_Given passage_:

— begin —

Slapstick of Another Kind is a 1984 American comic science fiction film starring Jerry Lewis, Madeline Kahn and Marty Feldman. It was filmed in 1982, and released in March 1984 by both The S. Paul Company/Serendipity Entertainment Releasing Company and International Film Marketing. The film was written and directed by Steven Paul and is based on the novel Slapstick (1976) by Kurt Vonnegut.

Plot
The People's Republic of China is severing relations with all other nations. They have mastered the art of miniaturization, and have shrunk all their people to the height of two inches. The ambassador of China, Ah Fong, announces during a press conference that the key to all knowledge can be found from twins.

Caleb Swain and his wife Letitia are called "the most beautiful of all the beautiful people" by the press. However, when Letitia gives birth to twins who are called "monsters", the family doctor, Dr. Frankenstein informs the parents that the twins won't live more than a few months. The Swains decide to allow the twins to live their short life in a mansion staffed with servants, including Sylvester.

Fifteen years later, the twins are still alive. They have large heads and appear to be mentally disabled. Their parents, who have not seen them in all those years, receive a visit from the former Chinese ambassador who informs them that their children are geniuses who can solve the world's problems.

Along with the President of the United States, the parents pay the children a visit. They reveal themselves to be well-behaved and intelligent, explaining that they behaved "stupid" around the servants because they were simply emulating them.

A series of tests reveal that there is a telepathic connection between the twins, and their intelligence is only functional when they are together. Furthermore, when their heads are touching they reach a level of intelligence that has never been surpassed.

Fearful that incest may be prevalent, the parents separate the two. They become despondent without each other, and the Chinese ambassador appears again to order them to seek out each other. Once united, a spaceship appears and reveals that they are really aliens who were sent to Earth to solve all of the planet's problems. However, their alien father reveals that Earth cannot handle their intelligence and returns them to their home world.

— end —

_Material shown_:
— begin —

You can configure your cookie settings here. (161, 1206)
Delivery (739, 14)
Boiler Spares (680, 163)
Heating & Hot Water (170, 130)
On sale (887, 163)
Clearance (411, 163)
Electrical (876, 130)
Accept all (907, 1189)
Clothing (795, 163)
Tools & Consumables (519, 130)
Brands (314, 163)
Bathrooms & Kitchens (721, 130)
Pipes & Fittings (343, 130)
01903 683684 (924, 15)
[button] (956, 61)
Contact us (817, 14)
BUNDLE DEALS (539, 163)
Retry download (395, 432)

— end —
— begin —

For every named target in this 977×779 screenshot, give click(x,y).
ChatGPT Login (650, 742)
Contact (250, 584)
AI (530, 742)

— end —

_Requirements_:
- A) According to the film summary, who wrote and directed the film?
- B) Print the stretch of the film summary from "Fifteen years later, the" through "the world's problems.".
The listing comes from a separate source unrelated to the film summary.

_Answers given_:
- A) Steven Paul

- B)
Fifteen years later, the twins are still alive. They have large heads and appear to be mentally disabled. Their parents, who have not seen them in all those years, receive a visit from the former Chinese ambassador who informs them that their children are geniuses who can solve the world's problems.